RECORD EXTRACTS ::
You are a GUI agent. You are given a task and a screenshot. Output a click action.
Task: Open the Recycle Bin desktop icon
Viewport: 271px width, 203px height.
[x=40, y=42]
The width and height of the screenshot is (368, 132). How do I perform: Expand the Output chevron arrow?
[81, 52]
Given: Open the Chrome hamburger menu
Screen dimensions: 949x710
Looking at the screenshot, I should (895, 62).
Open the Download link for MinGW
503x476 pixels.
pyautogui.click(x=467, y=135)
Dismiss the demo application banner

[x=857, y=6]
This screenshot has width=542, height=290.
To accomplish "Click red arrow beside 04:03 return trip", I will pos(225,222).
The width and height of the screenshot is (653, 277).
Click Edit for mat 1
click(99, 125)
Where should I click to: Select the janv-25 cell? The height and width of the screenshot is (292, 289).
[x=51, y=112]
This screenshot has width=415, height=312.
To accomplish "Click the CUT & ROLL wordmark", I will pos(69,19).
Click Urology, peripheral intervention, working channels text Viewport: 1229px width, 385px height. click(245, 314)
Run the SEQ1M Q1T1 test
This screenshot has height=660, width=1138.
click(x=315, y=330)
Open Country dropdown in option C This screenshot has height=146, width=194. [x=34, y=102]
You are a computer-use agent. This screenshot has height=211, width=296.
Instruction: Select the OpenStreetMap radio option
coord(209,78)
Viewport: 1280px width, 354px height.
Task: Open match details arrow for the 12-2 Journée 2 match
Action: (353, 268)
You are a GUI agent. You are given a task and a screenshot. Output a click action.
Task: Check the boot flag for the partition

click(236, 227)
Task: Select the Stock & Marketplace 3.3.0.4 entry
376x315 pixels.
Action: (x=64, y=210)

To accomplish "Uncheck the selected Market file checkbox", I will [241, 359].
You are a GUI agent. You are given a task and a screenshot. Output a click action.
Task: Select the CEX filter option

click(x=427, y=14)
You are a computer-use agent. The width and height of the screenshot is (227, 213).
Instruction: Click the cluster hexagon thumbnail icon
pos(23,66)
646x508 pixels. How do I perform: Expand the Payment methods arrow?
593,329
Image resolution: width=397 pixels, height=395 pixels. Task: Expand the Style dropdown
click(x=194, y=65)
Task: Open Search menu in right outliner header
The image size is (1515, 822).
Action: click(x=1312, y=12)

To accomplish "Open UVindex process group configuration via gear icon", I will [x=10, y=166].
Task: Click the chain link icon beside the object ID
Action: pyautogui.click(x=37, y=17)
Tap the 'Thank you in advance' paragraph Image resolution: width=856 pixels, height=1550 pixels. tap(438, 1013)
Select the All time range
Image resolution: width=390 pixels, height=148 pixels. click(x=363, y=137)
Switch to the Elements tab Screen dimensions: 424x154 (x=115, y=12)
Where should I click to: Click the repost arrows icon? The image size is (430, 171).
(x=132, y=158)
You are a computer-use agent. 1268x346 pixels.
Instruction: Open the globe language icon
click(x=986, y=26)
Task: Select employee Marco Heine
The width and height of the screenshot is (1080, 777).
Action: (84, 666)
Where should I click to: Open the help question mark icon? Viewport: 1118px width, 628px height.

ABOUT THIS EXERCISE :: Nothing in the entries may be left out; each line is to be output exactly.

RESPONSE ::
You are a GUI agent. You are given a task and a screenshot. Output a click action.
Task: Open the Recycle Bin desktop icon
Viewport: 271px width, 203px height.
[x=40, y=42]
The width and height of the screenshot is (368, 132). How do I perform: Expand the Output chevron arrow?
[81, 52]
Given: Open the Chrome hamburger menu
Screen dimensions: 949x710
Looking at the screenshot, I should (895, 62).
Open the Download link for MinGW
503x476 pixels.
pyautogui.click(x=467, y=135)
Dismiss the demo application banner

[x=857, y=6]
This screenshot has width=542, height=290.
To accomplish "Click red arrow beside 04:03 return trip", I will pos(225,222).
The width and height of the screenshot is (653, 277).
Click Edit for mat 1
click(99, 125)
Where should I click to: Select the janv-25 cell? The height and width of the screenshot is (292, 289).
[x=51, y=112]
This screenshot has width=415, height=312.
To accomplish "Click the CUT & ROLL wordmark", I will pos(69,19).
Click Urology, peripheral intervention, working channels text Viewport: 1229px width, 385px height. click(245, 314)
Run the SEQ1M Q1T1 test
This screenshot has height=660, width=1138.
click(x=315, y=330)
Open Country dropdown in option C This screenshot has height=146, width=194. [x=34, y=102]
You are a computer-use agent. This screenshot has height=211, width=296.
Instruction: Select the OpenStreetMap radio option
coord(209,78)
Viewport: 1280px width, 354px height.
Task: Open match details arrow for the 12-2 Journée 2 match
Action: (353, 268)
You are a GUI agent. You are given a task and a screenshot. Output a click action.
Task: Check the boot flag for the partition

click(236, 227)
Task: Select the Stock & Marketplace 3.3.0.4 entry
376x315 pixels.
Action: (x=64, y=210)

To accomplish "Uncheck the selected Market file checkbox", I will [241, 359].
You are a GUI agent. You are given a task and a screenshot. Output a click action.
Task: Select the CEX filter option

click(x=427, y=14)
You are a computer-use agent. The width and height of the screenshot is (227, 213).
Instruction: Click the cluster hexagon thumbnail icon
pos(23,66)
646x508 pixels. How do I perform: Expand the Payment methods arrow?
593,329
Image resolution: width=397 pixels, height=395 pixels. Task: Expand the Style dropdown
click(x=194, y=65)
Task: Open Search menu in right outliner header
The image size is (1515, 822).
Action: click(x=1312, y=12)

To accomplish "Open UVindex process group configuration via gear icon", I will [x=10, y=166].
Task: Click the chain link icon beside the object ID
Action: pyautogui.click(x=37, y=17)
Tap the 'Thank you in advance' paragraph Image resolution: width=856 pixels, height=1550 pixels. tap(438, 1013)
Select the All time range
Image resolution: width=390 pixels, height=148 pixels. click(x=363, y=137)
Switch to the Elements tab Screen dimensions: 424x154 (x=115, y=12)
Where should I click to: Click the repost arrows icon? The image size is (430, 171).
(x=132, y=158)
You are a computer-use agent. 1268x346 pixels.
Instruction: Open the globe language icon
click(x=986, y=26)
Task: Select employee Marco Heine
The width and height of the screenshot is (1080, 777).
Action: (84, 666)
Where should I click to: Open the help question mark icon? Viewport: 1118px width, 628px height.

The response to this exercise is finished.